> _Problem statement_
Please report how many lines in the data below contain "Given". Nothing besides the number should be written.

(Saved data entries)

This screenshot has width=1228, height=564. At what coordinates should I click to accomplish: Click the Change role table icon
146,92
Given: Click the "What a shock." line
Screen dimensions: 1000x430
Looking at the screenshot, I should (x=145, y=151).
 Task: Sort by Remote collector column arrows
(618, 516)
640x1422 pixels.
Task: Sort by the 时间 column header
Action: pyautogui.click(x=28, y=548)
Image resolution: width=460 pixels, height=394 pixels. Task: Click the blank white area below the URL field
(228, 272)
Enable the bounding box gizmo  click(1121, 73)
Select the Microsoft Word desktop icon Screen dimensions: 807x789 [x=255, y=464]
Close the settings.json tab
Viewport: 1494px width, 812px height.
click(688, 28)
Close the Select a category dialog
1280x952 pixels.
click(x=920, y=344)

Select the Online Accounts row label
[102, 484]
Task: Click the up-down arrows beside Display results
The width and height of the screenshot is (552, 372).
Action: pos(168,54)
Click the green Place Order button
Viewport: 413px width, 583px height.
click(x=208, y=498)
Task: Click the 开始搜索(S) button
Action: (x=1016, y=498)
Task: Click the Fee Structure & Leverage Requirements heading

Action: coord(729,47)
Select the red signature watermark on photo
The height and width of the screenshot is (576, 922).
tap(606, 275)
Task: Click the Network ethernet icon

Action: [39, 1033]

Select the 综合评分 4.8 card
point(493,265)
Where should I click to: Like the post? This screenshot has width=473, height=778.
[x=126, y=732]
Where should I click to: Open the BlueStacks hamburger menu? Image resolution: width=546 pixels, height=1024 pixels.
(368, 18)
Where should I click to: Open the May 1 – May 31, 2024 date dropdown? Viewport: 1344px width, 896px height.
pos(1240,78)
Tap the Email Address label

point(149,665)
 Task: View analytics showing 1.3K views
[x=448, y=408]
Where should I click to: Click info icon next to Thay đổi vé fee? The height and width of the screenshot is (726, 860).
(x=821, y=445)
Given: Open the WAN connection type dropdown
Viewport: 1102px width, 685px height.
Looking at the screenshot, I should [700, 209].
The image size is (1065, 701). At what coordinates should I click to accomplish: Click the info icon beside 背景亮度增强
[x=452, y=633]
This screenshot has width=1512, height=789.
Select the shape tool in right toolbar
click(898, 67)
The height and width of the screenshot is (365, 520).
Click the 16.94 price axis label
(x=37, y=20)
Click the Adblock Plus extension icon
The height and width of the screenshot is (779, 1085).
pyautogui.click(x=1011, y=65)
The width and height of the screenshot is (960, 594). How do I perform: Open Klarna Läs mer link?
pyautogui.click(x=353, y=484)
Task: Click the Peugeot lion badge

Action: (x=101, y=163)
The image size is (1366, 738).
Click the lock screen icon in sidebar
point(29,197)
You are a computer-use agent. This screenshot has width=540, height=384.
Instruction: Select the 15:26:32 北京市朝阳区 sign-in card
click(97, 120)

> _Task response_
2